= Set problem =
Output the lines from the start through the one containing "pyautogui.click(x=775, y=257)", copying each exactly and including nothing after that line.

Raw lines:
++++++

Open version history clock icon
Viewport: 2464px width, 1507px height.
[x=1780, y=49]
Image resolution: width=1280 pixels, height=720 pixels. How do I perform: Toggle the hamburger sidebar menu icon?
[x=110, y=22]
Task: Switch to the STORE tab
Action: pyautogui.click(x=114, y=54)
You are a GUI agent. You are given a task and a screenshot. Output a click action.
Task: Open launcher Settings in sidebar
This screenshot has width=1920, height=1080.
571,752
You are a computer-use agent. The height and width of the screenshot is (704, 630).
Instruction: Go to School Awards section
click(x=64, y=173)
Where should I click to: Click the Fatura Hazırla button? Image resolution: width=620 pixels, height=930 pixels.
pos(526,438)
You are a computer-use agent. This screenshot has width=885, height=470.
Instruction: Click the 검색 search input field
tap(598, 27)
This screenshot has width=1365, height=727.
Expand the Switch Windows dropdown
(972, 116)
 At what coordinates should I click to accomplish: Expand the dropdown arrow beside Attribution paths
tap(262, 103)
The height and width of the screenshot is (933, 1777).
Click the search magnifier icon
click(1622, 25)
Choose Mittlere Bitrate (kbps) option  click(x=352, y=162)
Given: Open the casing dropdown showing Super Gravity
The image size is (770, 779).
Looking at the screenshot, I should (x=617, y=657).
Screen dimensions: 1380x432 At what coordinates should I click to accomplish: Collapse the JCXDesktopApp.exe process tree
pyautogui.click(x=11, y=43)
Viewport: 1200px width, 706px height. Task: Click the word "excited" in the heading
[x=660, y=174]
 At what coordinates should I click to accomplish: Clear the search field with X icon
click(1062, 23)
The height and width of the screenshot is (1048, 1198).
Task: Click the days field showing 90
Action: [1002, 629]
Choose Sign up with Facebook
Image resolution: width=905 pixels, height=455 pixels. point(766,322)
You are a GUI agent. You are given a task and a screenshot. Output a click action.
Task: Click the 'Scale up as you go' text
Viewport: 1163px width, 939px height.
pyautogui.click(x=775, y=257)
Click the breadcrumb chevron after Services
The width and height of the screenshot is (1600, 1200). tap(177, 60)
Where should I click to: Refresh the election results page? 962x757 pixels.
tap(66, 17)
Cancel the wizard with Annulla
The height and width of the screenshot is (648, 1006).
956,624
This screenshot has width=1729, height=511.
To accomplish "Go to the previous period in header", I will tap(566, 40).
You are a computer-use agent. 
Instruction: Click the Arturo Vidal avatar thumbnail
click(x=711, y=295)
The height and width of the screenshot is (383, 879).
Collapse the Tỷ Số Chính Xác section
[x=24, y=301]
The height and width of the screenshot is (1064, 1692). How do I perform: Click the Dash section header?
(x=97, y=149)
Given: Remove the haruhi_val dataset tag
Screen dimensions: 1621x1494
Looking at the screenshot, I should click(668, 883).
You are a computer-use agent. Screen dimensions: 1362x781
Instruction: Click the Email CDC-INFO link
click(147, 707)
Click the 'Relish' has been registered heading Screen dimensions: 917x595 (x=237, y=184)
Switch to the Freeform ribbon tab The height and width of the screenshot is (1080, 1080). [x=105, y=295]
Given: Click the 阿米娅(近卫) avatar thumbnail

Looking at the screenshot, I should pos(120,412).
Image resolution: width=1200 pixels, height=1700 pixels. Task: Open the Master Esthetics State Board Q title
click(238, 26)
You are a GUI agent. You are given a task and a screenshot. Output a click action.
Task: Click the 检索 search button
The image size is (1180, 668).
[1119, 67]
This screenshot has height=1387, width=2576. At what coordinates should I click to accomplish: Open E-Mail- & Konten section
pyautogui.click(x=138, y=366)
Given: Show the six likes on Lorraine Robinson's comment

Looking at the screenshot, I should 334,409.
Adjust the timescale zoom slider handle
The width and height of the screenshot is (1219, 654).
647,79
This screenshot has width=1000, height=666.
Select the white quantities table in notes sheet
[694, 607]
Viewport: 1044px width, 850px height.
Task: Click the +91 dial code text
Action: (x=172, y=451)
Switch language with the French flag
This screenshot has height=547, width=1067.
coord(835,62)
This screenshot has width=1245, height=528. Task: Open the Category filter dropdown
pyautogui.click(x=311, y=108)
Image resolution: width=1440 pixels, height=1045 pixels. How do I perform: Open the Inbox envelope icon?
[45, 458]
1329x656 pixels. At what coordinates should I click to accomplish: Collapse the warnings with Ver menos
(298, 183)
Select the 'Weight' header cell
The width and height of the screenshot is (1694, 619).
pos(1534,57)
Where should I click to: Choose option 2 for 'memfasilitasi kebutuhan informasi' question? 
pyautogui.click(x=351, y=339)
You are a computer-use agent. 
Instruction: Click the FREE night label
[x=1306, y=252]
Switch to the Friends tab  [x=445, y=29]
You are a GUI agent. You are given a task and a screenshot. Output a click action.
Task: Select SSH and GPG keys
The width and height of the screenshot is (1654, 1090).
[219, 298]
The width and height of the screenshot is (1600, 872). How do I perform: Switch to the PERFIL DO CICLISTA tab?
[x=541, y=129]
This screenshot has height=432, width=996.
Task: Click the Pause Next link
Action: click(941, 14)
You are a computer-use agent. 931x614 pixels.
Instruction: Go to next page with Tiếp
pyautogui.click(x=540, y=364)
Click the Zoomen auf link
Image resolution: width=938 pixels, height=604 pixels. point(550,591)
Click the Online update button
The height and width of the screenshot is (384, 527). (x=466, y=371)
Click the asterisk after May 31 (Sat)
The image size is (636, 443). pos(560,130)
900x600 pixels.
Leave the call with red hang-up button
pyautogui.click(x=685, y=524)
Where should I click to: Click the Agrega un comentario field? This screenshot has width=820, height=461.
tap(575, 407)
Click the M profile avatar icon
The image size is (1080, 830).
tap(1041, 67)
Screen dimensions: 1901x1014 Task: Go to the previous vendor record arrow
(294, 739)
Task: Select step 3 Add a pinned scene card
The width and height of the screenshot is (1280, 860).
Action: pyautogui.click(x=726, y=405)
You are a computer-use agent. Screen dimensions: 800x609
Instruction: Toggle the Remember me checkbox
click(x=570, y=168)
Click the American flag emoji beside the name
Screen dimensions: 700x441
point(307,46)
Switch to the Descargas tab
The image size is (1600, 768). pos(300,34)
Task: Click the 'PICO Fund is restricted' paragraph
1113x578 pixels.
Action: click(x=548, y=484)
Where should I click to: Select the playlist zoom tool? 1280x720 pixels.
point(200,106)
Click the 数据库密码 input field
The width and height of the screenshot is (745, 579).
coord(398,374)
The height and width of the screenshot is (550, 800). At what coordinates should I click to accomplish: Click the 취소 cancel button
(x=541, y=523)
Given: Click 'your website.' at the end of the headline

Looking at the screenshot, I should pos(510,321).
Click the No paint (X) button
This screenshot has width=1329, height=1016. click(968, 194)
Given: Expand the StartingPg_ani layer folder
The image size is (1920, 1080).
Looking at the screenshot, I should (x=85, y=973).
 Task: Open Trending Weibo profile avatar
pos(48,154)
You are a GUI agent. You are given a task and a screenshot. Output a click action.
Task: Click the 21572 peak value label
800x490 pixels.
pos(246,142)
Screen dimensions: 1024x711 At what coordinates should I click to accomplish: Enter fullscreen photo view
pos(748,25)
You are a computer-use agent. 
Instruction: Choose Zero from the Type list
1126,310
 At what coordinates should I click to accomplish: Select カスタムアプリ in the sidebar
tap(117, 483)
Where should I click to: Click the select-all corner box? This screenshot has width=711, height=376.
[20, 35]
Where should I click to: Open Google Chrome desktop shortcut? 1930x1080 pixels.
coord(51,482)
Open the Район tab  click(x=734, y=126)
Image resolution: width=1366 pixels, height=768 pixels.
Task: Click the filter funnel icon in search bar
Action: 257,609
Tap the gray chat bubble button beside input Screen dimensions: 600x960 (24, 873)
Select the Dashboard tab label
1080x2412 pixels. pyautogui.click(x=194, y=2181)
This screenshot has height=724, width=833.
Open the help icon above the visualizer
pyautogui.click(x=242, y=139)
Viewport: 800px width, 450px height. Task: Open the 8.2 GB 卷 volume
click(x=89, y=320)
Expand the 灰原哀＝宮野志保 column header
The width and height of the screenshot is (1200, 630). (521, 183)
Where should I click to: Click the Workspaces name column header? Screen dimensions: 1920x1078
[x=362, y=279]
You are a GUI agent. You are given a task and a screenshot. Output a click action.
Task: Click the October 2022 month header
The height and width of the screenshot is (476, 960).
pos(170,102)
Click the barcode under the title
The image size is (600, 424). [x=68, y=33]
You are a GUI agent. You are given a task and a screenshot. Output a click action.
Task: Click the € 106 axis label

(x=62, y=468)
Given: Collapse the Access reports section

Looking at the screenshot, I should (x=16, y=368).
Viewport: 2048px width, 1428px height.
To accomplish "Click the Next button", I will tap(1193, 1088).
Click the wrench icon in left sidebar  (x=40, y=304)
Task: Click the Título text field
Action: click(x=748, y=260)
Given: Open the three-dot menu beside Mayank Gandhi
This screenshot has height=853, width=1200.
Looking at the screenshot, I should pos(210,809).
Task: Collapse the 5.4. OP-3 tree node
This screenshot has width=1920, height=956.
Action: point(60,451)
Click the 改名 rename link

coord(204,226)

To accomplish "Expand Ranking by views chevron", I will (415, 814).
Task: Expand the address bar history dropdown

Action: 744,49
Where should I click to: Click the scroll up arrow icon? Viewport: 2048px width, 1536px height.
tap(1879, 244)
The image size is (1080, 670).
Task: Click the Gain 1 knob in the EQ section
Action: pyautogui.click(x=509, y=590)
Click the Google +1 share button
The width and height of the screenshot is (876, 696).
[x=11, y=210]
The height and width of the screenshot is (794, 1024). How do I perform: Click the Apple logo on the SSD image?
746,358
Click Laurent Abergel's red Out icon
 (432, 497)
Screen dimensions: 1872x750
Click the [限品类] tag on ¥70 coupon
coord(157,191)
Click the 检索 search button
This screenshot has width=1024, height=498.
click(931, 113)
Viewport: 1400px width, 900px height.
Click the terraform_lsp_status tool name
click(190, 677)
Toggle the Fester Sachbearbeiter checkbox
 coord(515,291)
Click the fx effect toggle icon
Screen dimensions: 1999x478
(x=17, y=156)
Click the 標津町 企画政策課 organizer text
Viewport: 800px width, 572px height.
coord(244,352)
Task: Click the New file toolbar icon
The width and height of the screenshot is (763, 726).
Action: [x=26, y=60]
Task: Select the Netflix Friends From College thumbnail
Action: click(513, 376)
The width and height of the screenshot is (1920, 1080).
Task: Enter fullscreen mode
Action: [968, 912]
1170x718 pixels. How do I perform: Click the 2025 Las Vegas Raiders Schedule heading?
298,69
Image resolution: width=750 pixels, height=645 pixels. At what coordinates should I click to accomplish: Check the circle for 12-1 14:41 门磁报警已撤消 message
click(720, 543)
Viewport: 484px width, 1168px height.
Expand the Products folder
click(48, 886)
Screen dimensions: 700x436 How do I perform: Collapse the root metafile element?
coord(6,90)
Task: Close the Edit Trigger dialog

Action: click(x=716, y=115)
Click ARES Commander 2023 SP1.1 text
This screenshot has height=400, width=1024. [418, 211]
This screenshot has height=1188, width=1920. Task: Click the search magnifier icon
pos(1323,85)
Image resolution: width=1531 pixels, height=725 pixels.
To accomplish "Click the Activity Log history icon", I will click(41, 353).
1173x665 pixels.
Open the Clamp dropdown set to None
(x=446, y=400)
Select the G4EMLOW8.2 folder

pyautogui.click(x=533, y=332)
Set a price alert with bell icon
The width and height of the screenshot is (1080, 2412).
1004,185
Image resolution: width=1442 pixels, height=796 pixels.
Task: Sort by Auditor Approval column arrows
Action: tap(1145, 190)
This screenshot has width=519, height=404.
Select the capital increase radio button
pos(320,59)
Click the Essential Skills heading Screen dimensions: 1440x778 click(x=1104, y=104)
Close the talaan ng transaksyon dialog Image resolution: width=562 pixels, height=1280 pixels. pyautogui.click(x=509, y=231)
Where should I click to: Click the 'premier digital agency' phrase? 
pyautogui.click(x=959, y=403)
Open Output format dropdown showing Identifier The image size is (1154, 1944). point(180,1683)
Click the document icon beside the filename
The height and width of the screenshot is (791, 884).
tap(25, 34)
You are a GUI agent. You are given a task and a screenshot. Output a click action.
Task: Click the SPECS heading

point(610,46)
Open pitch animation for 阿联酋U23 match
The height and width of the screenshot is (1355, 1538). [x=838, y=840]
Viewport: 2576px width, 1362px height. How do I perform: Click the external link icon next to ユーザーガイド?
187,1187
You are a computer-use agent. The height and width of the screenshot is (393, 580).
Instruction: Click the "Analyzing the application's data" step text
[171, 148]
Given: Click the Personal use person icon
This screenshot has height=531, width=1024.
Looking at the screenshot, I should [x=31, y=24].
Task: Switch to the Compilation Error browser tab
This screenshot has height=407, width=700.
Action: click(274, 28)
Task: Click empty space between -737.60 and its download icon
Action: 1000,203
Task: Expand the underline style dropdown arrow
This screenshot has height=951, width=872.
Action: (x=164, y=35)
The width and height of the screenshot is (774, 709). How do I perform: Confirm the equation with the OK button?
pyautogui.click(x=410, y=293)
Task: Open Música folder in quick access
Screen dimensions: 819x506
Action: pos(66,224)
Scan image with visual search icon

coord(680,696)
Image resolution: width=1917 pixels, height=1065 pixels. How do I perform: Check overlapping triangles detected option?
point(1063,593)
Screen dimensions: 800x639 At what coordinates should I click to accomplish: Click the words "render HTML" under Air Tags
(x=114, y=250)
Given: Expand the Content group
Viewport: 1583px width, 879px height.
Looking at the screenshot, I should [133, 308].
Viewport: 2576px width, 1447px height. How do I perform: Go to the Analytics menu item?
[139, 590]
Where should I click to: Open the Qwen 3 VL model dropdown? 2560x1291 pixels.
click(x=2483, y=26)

++++++

= Solved exercise =
Open version history clock icon
Viewport: 2464px width, 1507px height.
[x=1780, y=49]
Image resolution: width=1280 pixels, height=720 pixels. How do I perform: Toggle the hamburger sidebar menu icon?
[x=110, y=22]
Task: Switch to the STORE tab
Action: pyautogui.click(x=114, y=54)
You are a GUI agent. You are given a task and a screenshot. Output a click action.
Task: Open launcher Settings in sidebar
This screenshot has width=1920, height=1080.
571,752
You are a computer-use agent. The height and width of the screenshot is (704, 630).
Instruction: Go to School Awards section
click(x=64, y=173)
Where should I click to: Click the Fatura Hazırla button? Image resolution: width=620 pixels, height=930 pixels.
pos(526,438)
You are a computer-use agent. This screenshot has width=885, height=470.
Instruction: Click the 검색 search input field
tap(598, 27)
This screenshot has width=1365, height=727.
Expand the Switch Windows dropdown
(972, 116)
 At what coordinates should I click to accomplish: Expand the dropdown arrow beside Attribution paths
tap(262, 103)
The height and width of the screenshot is (933, 1777).
Click the search magnifier icon
click(1622, 25)
Choose Mittlere Bitrate (kbps) option  click(x=352, y=162)
Given: Open the casing dropdown showing Super Gravity
The image size is (770, 779).
Looking at the screenshot, I should (x=617, y=657).
Screen dimensions: 1380x432 At what coordinates should I click to accomplish: Collapse the JCXDesktopApp.exe process tree
pyautogui.click(x=11, y=43)
Viewport: 1200px width, 706px height. Task: Click the word "excited" in the heading
[x=660, y=174]
 At what coordinates should I click to accomplish: Clear the search field with X icon
click(1062, 23)
The height and width of the screenshot is (1048, 1198).
Task: Click the days field showing 90
Action: [1002, 629]
Choose Sign up with Facebook
Image resolution: width=905 pixels, height=455 pixels. point(766,322)
You are a GUI agent. You are given a task and a screenshot. Output a click action.
Task: Click the 'Scale up as you go' text
Viewport: 1163px width, 939px height.
pyautogui.click(x=775, y=257)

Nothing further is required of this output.